Ее мать была простоватой, надоедливой клушей, отец — замкнутым и предсказуемым. Младший брат, вундеркинд и стервец, считался в семье непогрешимым, с Надин же обращались, как с заблудшей овцой, неспособной хоть что-нибудь сделать как надо. Они жили в тесной квартире, обставленной мрачной довоенной мебелью из темного дерева, принадлежавшей еще бабушке с дедушкой, и католицизм воспринимали чересчур всерьез.

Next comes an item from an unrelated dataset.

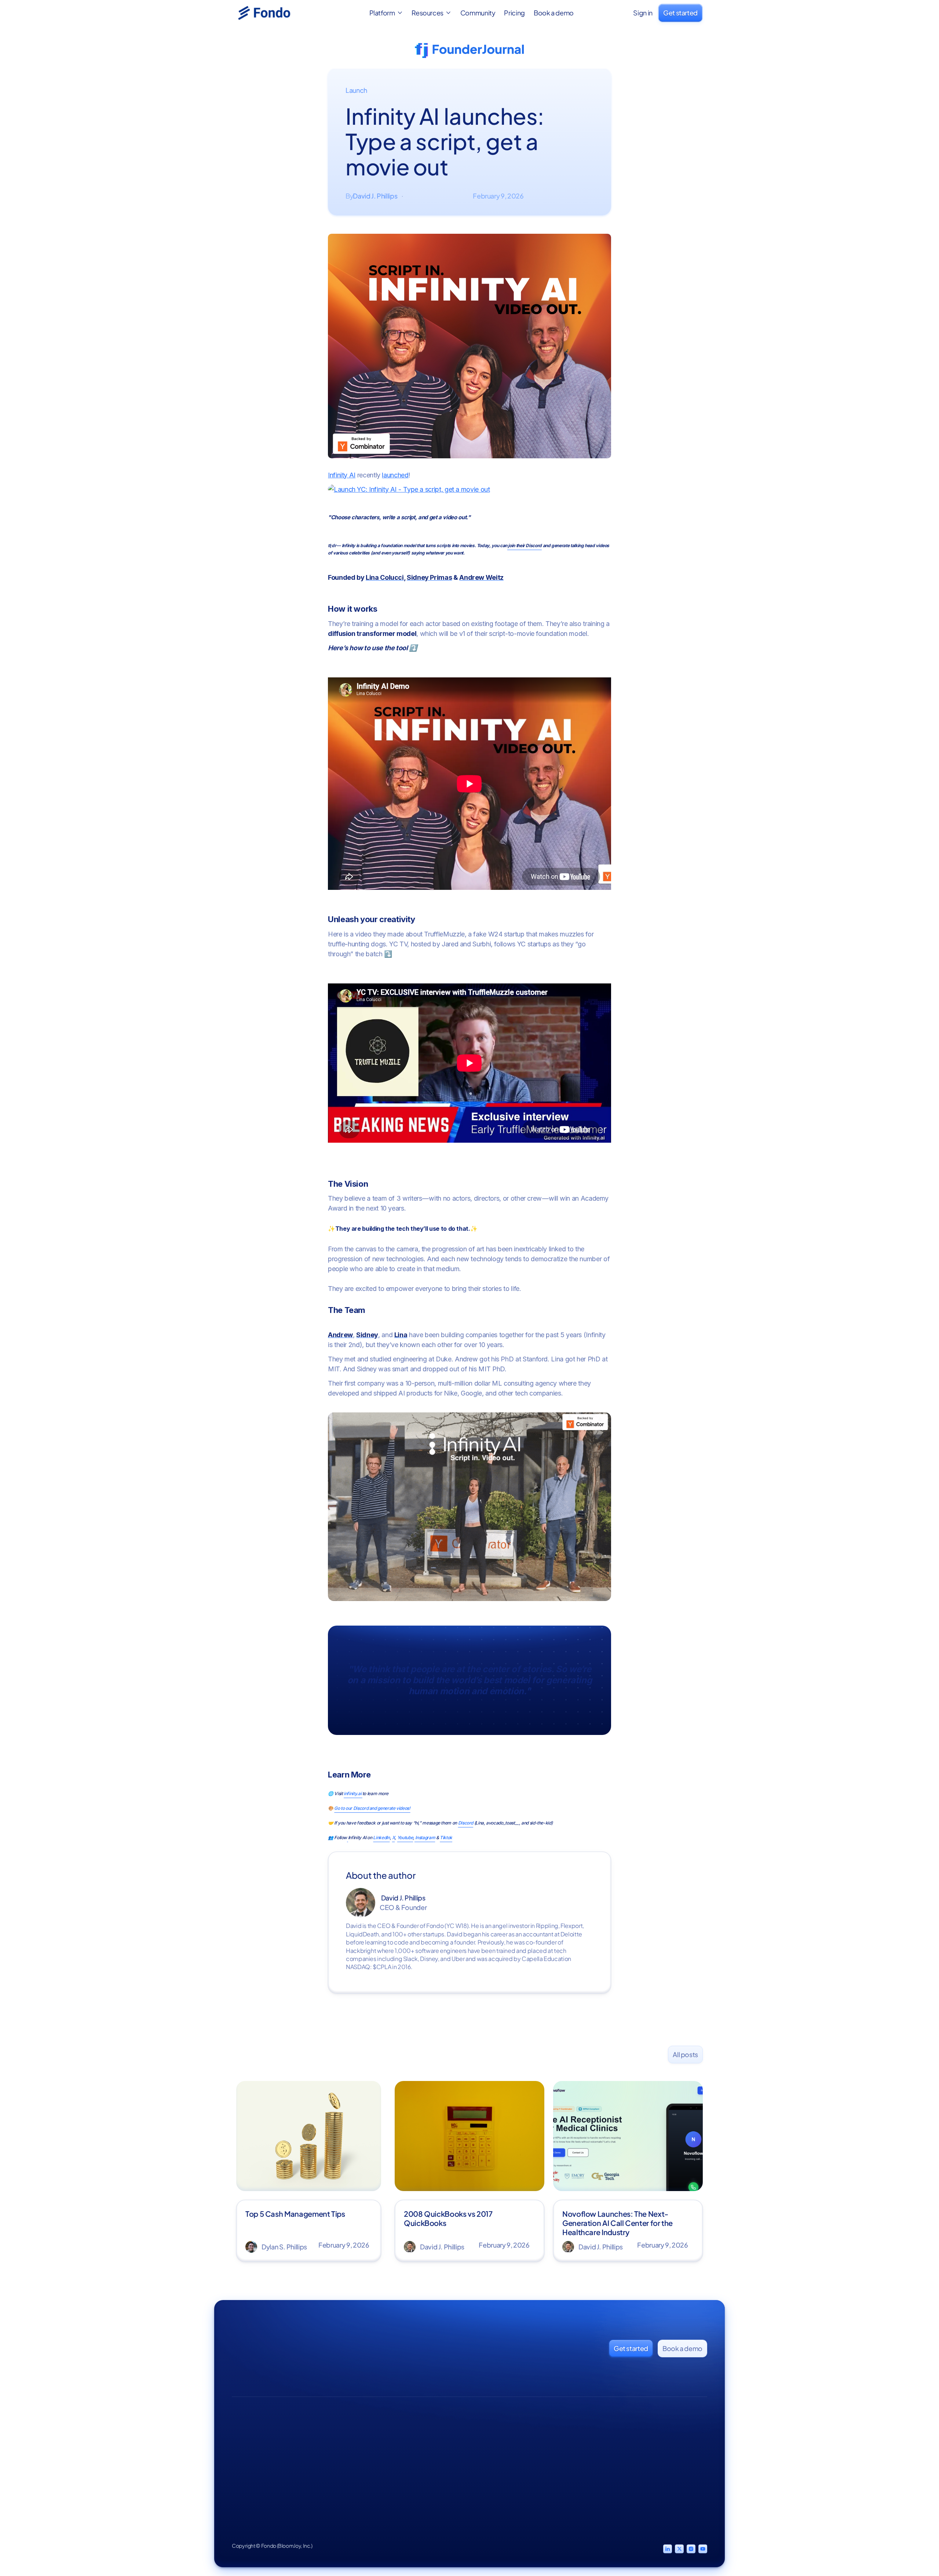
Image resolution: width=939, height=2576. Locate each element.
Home (407, 2438)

Но, заключила Надин, потрясенная картинкой из внешкольной жизни Дилайлы, по крайней мере, меня любят. Оберегают. Обо мне заботятся, пусть даже иногда через край. По крайней мере, меня не заставляют становиться взрослой, когда я к этому еще не готова. По мне, рассуждала она, лучше хотеть быть взрослой и не получать на то разрешения, чем вынужденно становиться таковой.